Author ORCID Identifier

Date Available


Year of Publication


Degree Name

Doctor of Philosophy (PhD)

Document Type

Doctoral Dissertation


Agriculture, Food and Environment


Family Sciences

First Advisor

Dr. Alexander T. Vazsonyi


Based on a sample of 1,012 late adolescents and young adults (ages 18-26), the current three interrelated studies tested a series of specific questions and hypotheses focused on understanding Internet Addiction.

Study 1 sought to directly compare psychometric properties of four of the most widely used Internet addiction scales based on citation metrics (Internet Addiction Test, Problematic Internet Use Questionnaire, Generalized Problematic Internet Use Scale 2 and Chen Internet Addiction Scale), and to aggregate the best items across all scales into a new measure using bifactor IRT analyses. The resulting 10-item Aggregated Internet Addiction Scale (AIAS) consists of the best performing items from the original scales, representing each of Griffiths’ six conceptual criteria, and matches each original scale in performance (reliability, test information, relationship with covariates) with considerably lower item count.
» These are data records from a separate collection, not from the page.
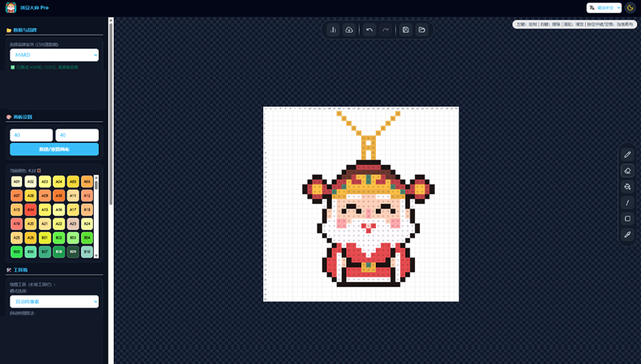The image size is (641, 364).
Task: Activate the Eyedropper color picker tool
Action: click(627, 235)
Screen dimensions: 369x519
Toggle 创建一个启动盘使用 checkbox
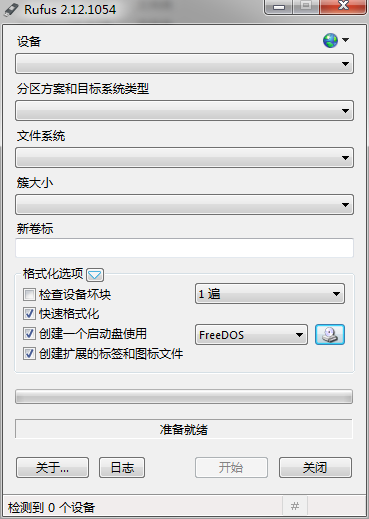(x=29, y=333)
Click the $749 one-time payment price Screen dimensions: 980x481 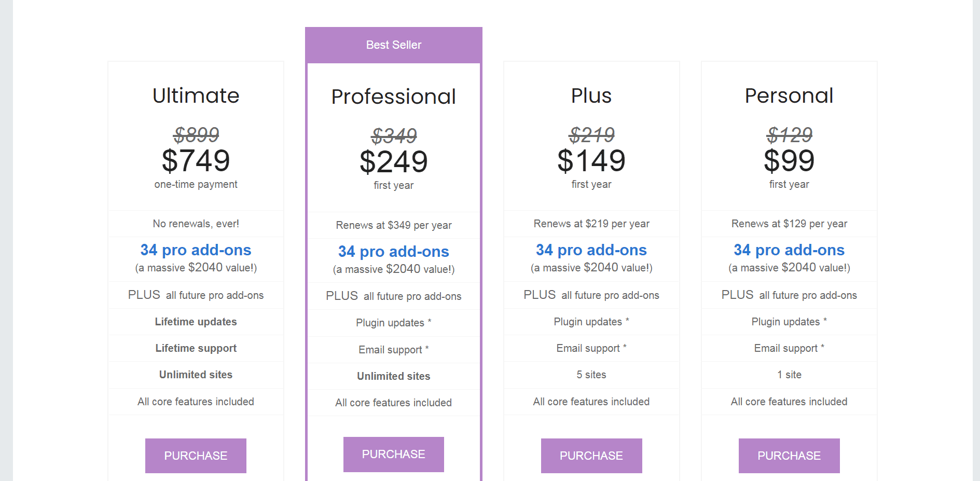[196, 161]
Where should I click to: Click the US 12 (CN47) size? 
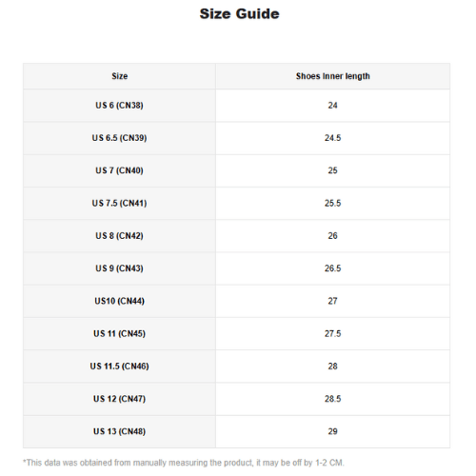coord(119,399)
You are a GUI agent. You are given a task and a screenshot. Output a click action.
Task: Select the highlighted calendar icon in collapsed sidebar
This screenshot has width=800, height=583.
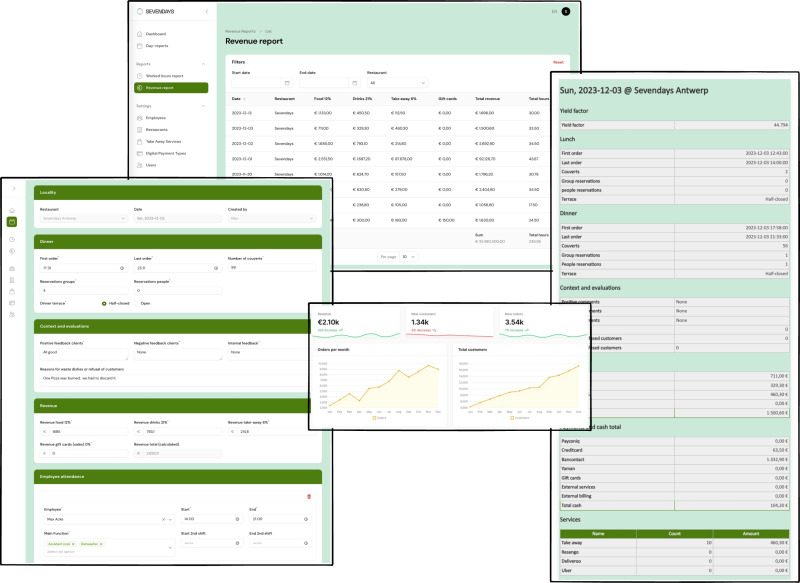click(x=12, y=222)
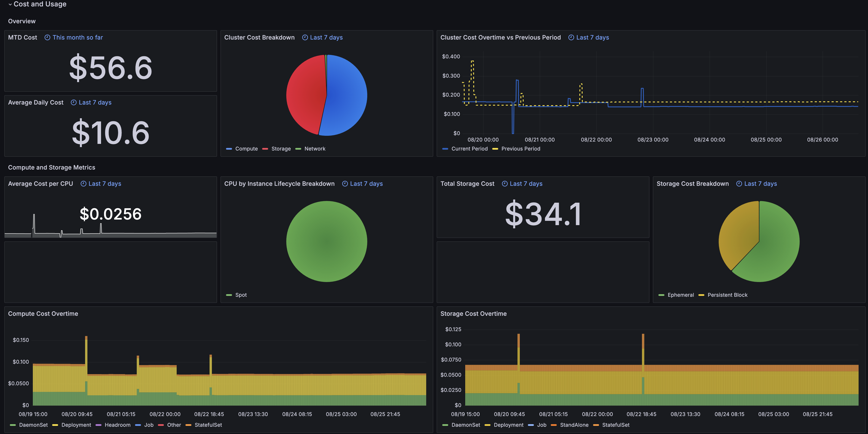The height and width of the screenshot is (434, 868).
Task: Open Cluster Cost Breakdown panel title
Action: [259, 37]
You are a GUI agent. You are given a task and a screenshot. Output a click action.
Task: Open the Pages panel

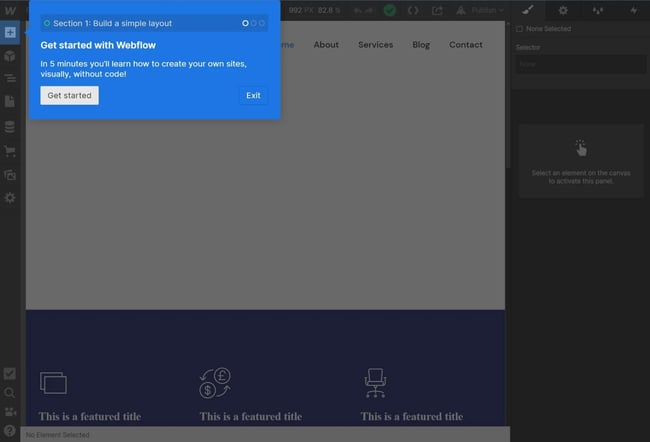pyautogui.click(x=10, y=101)
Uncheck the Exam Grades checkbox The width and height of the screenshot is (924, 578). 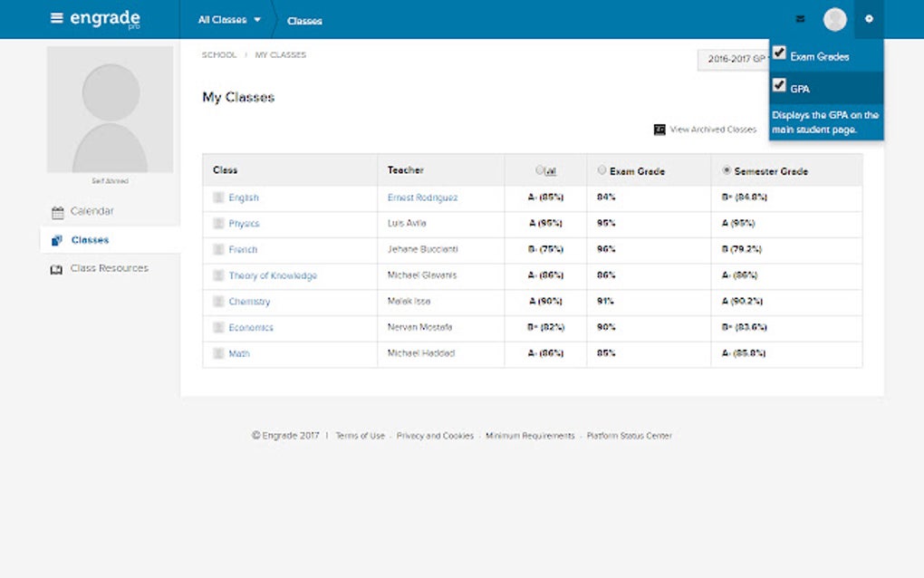tap(780, 53)

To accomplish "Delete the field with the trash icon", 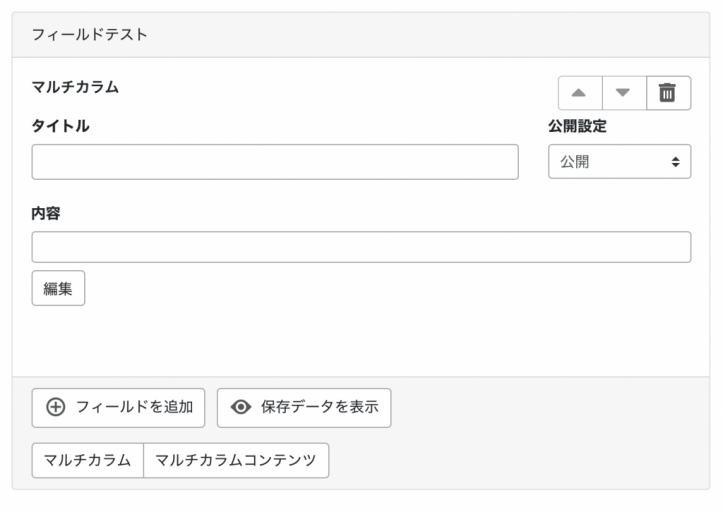I will tap(668, 93).
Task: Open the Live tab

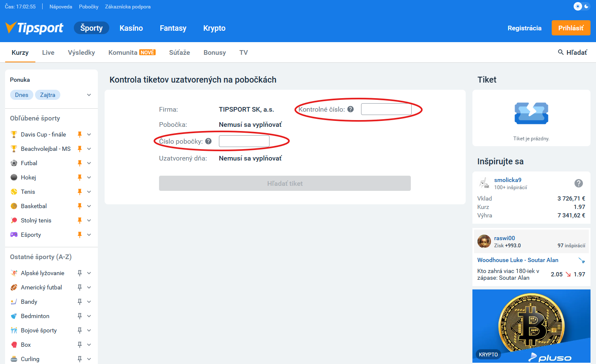Action: pos(48,53)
This offers an important alternative to scholars seeking a reliable and valid measure which is consistent with Griffiths’conceptual work.
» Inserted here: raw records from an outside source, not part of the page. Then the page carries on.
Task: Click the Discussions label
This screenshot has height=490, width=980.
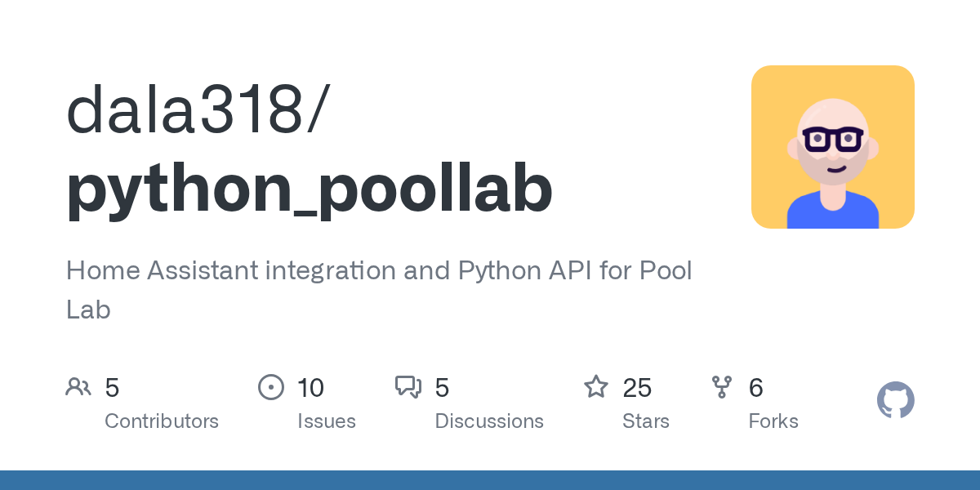Action: pyautogui.click(x=489, y=421)
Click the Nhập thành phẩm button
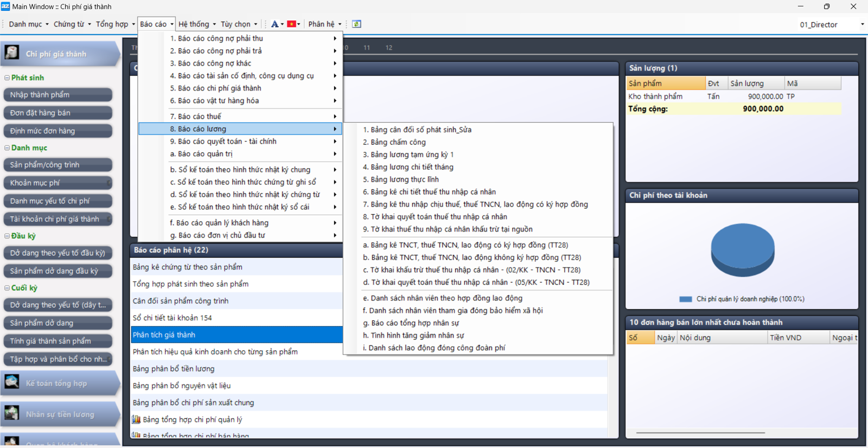Image resolution: width=868 pixels, height=448 pixels. pos(58,95)
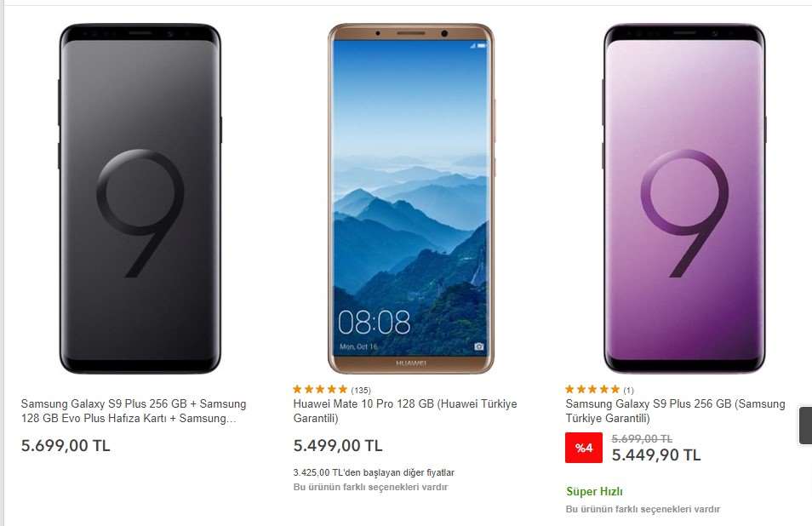
Task: Click the discounted 5.449,90 TL price
Action: [656, 455]
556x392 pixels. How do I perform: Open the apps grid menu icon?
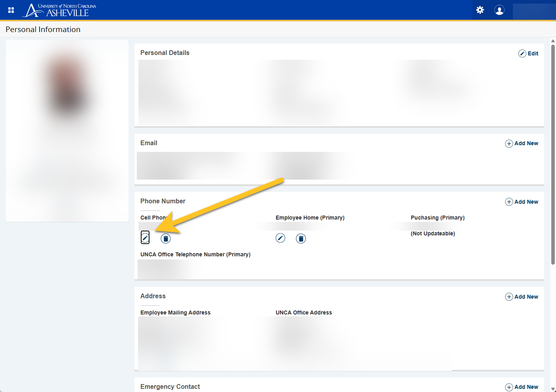point(11,10)
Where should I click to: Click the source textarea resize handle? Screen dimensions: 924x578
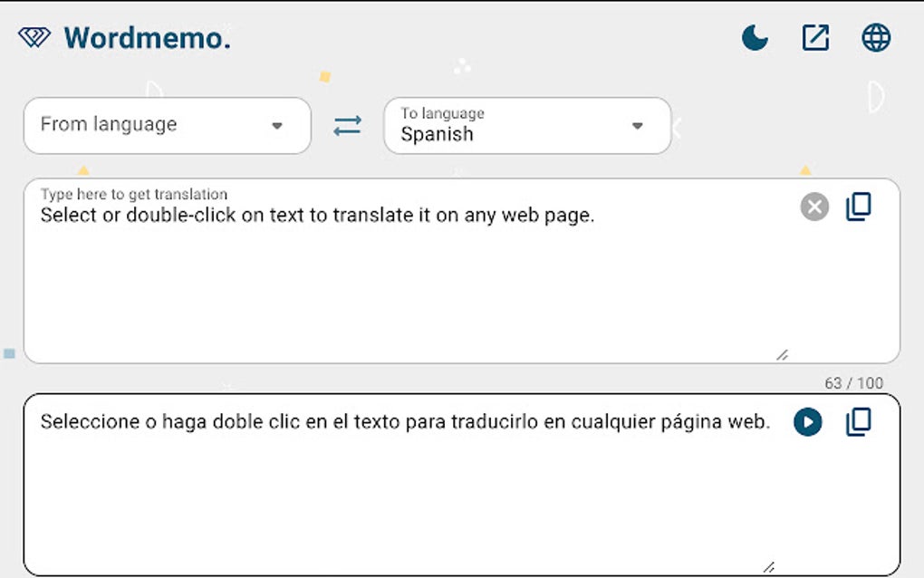pyautogui.click(x=780, y=353)

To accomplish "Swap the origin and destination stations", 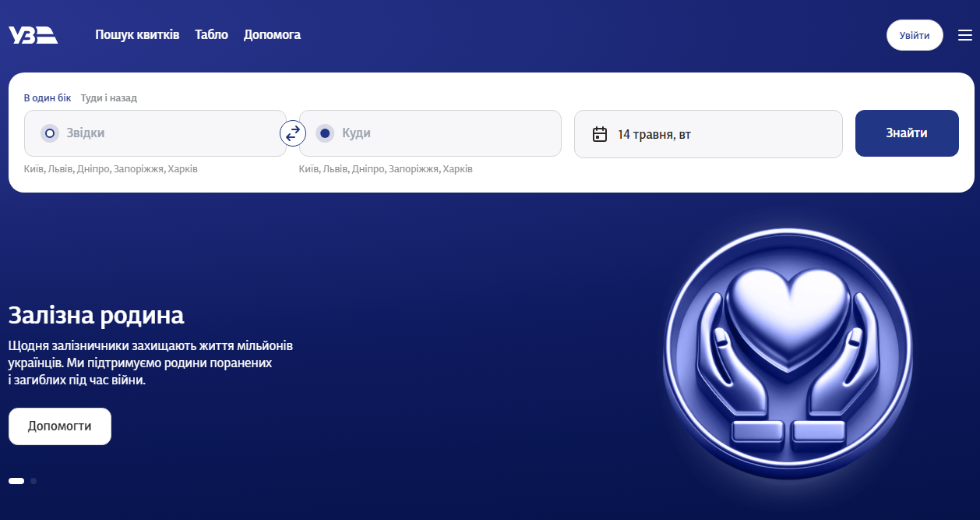I will point(292,133).
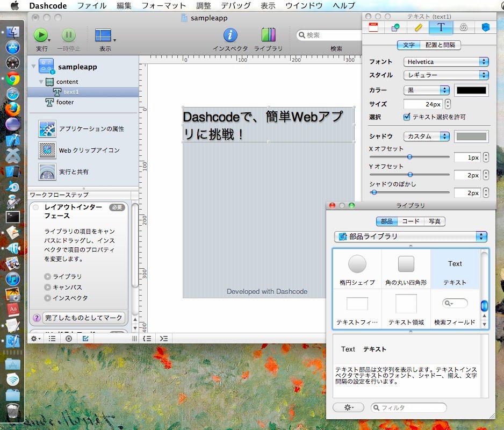Select the blue cube icon in inspector
This screenshot has width=504, height=430.
coord(485,27)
Study 2 tested a set of hypotheses based on a behavioral model of Internet addiction in which online activities are used and reinforced as a maladaptive coping strategy to manage stress. If Internet is used to disengage from stressors, it may become associated with the desirable outcome (reducing stress), while not actually solving it; rather, it would exacerbate the underlying problems and therefore create more stress. Stress was found to be positively associated with Internet addiction symptoms; in addition, this effect was mediated by reliance on problem disengagement coping strategies. Self-control was found to moderate the relationship of stress and coping strategies (with exception of problem disengagement); however, it did so in an unexpected direction. At lower levels of self-control the relationship of stress and reliance on engagement strategies becomes more positive, and conversely, more negative for emotional disengagement The moderation, however, had little impact on the indirect effect.
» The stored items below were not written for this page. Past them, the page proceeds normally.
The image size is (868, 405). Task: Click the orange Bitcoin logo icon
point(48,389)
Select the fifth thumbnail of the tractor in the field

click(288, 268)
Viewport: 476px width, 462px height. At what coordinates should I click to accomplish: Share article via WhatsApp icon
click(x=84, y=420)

Finally, the third study tested a series of hypotheses based on Uses and Gratifications theory (UGT) and the existing literature on predictors of Internet addiction. Specifically, it compared low self-esteem (LSE), perceived social self-efficacy (PSSE), and self-control (SC) as predictors of Internet addiction. Building on UGT, specific online behaviors were examined as mediators of the relationship between known predictors and

Internet addiction. Social networking was hypothesized to mediate the pathway from LSE and PSSE to Internet addiction; and the use of internet for entertainment was hypothesized to mediate the path from SC to Internet addiction. Using structural equation model SC was found to be the strongest predictor of Internet addiction, both directly and indirectly through entertainment use. After controlling for SC and entertainment online use, social networking and the hypothesized underlying predictors (LSE and PSSE) had no remaining explanatory power for Internet addiction. There three predictors overlapped to some degree, where SC explained the largest amount of unique variance.